Closing the Participation Gap: A Thought Piece
with John Goodland, Deborah Meier, Larry Myatt, Pedro Noguera, and George Wood
The faltering participation gap and the stagnating intellectual achievement gap in America are major issues related to each other. To address them, requires a renewed focus on the purposes of a democracy and the practices of education.
There are strong indicators that participatory democracy in America is in a state of grave decline. Connections to civic and religious groups are fewer; people are less connected to family and friends, more Americans live alone; people are less informed about public affairs; and trust in key institutions is low. Disturbingly, the decline in all these categories has been most pronounced among people with the least education (America's Civic Health, 2006, pg 5).

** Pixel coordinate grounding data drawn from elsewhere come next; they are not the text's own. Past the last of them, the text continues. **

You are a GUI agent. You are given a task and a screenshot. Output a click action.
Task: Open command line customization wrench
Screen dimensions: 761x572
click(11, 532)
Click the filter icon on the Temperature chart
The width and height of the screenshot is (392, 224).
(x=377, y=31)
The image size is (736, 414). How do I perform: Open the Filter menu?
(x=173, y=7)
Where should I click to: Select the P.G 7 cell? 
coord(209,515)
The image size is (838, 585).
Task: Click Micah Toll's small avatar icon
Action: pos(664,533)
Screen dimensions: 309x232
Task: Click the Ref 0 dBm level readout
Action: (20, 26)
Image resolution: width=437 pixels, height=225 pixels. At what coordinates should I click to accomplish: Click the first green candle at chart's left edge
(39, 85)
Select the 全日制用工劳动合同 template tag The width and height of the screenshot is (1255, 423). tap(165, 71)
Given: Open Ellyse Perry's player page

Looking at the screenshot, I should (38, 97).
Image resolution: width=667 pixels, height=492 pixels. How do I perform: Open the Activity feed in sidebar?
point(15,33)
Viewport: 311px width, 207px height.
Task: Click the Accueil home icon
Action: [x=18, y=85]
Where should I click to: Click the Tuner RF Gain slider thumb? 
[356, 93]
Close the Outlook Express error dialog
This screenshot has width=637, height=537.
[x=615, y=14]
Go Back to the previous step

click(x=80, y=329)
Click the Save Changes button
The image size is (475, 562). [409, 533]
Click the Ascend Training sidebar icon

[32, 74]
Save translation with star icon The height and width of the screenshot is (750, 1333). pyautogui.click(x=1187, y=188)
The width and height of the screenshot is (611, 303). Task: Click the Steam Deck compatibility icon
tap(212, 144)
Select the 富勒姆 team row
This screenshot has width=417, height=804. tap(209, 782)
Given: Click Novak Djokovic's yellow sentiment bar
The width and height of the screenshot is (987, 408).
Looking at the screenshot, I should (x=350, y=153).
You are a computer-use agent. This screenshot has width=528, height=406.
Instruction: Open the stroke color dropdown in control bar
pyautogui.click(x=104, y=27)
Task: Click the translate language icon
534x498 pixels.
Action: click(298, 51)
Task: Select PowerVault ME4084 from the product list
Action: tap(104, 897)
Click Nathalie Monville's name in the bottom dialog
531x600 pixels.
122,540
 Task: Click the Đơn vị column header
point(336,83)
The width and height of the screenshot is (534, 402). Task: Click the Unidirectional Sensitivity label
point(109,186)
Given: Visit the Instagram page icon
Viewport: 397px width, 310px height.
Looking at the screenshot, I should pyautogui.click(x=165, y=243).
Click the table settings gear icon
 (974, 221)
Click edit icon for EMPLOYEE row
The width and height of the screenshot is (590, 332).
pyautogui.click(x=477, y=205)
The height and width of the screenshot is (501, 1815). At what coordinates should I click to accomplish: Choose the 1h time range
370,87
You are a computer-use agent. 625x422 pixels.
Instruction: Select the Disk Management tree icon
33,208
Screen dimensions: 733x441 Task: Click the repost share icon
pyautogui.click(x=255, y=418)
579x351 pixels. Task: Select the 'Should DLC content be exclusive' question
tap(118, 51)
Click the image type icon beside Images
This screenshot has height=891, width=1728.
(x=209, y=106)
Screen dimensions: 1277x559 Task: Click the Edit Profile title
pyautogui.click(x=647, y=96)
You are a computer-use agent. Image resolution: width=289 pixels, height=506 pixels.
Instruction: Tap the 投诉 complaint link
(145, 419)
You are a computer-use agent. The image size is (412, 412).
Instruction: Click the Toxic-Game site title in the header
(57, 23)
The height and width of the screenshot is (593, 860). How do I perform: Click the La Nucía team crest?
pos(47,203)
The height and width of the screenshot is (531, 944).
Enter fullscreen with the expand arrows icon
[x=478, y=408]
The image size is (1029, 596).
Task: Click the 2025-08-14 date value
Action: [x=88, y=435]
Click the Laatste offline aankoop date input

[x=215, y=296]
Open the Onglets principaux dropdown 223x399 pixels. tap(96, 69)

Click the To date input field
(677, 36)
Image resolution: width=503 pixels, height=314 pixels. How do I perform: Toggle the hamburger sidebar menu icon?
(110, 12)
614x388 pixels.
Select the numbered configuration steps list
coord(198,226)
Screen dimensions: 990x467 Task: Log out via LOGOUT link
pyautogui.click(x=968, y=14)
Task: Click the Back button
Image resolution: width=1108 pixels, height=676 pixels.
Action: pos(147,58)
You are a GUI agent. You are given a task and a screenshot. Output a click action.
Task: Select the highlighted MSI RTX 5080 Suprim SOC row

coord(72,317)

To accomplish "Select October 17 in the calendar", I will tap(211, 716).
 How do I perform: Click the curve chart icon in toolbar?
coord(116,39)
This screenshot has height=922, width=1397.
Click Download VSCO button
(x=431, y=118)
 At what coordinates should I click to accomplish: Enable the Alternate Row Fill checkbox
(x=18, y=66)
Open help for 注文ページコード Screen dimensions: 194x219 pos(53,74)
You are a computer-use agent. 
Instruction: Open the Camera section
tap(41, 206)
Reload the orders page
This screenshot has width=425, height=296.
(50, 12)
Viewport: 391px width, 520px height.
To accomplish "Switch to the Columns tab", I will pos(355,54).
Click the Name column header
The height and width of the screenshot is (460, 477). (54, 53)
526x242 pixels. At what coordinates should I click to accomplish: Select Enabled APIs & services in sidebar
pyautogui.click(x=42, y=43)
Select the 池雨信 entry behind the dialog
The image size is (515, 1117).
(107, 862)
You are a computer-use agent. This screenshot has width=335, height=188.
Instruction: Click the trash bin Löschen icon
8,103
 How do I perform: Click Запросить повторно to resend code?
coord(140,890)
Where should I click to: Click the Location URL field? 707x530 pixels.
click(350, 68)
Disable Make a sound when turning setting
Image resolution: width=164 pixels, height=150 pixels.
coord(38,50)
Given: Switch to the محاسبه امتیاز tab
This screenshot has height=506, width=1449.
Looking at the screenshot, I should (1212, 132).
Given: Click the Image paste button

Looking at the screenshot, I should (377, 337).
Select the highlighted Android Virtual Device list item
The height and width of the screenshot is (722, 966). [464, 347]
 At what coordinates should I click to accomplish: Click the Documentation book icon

In 1975, most college graduates (58%) had participated in some kind of community project within the last year. By 2005, that proportion had been cut to 35%- a 40 % drop. For those without high school degrees, the decline was from 32 % to 15% a drop of almost 55%. Today, few high school dropouts leave their schools having participated in any community projects—an especially serious problem for the hundreds of communities in which the drop out rate is high— (America's Civic Health, p.11, Balfanz' data on drop-outs).
A new study by Robert Putnam (2007, p.11)shows that as American cities have become more diverse, its inhabitants tend to withdraw from collective life, have more distrust of their neighbors, and regardless of the colour of their skin withdraw even from close friends. They volunteer less, give less to charity, work less often on community projects, register to vote less, and have less faith that they can actually make a difference to improve the quality of life in their community.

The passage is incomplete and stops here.